Les Mystères de Lisbonne sur Arte

A partir du 19 mai, Arte diffuse en VM (une fois n'est pas coutume) la version tournée pour la télévision de Mystères de Lisbonne. C'est un événement assez considérable à l'échelle de la petite lucarne pour être relevé ici et salué. Le choix de diffuser le film par séries de trois épisodes (donc en deux fois trois heures) est évidemment paradoxal, mais on ne peut pas râler tout le temps et il est incontestable que se plonger dans la durée participe au plaisir de l'immersion dans l'univers de Raul Ruiz.
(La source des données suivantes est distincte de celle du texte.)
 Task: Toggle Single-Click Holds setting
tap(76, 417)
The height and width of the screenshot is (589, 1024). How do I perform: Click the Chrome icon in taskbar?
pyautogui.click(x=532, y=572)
Mysteres_de_lisbonne_Affiche
Arte

Jeudi 19 et vendredi 20 mai
à partir de 20h40 (3 épisodes d'1 heure par soirée)

 

Un film français, portugais, brésilien
de Raoul Ruiz (2010)
Image : André Szankowski
Musique : Jorge Arriagada
Montage : Carlos Madaleno, Valeria Sarmiento
Acteurs : Afonso Pimentel, Joana de Verona, José Airosa, Maria João Bastos, Vânia Rodrigues, Adriano Luz (Père Dinis), Albano Jerónimo (Comte de Santa Bárbara), João Baptista (Le père de Pedro), João Luís Arrais (João Pedro da Silva (enfant)), João Paulo Santos (Le père d'Angela), Rui Morrison (Marquis de Montezelos), avec Clothilde Hesme, Léa Seydoux, Melvil Poupaud.
Auteur : Carlos Saboga
Production: Alfama Films Production, Arte France, Clap Filmes, RTP
Producteur: Paulo Branco (producteur habituel de Ruiz et de Manoel de Oliveira)

 

Il s'agit d'un des films les plus excitants de 2010. Si Apichatpong Weerasethakul ne nous était pas arrivé d'Orient avec son hallucinant Oncle Boonmee, celui qui se souvient..., Mystères de Lisbonne aurait été sans contestation possible LE grand film de l'année, celui qui nous réoriente vers les salles de cinéma, nous qui avions été tentés fortement de croire que le cinéma était, sinon fini, du moins finissant. Et on n'y voit aucune image de Lisbonne.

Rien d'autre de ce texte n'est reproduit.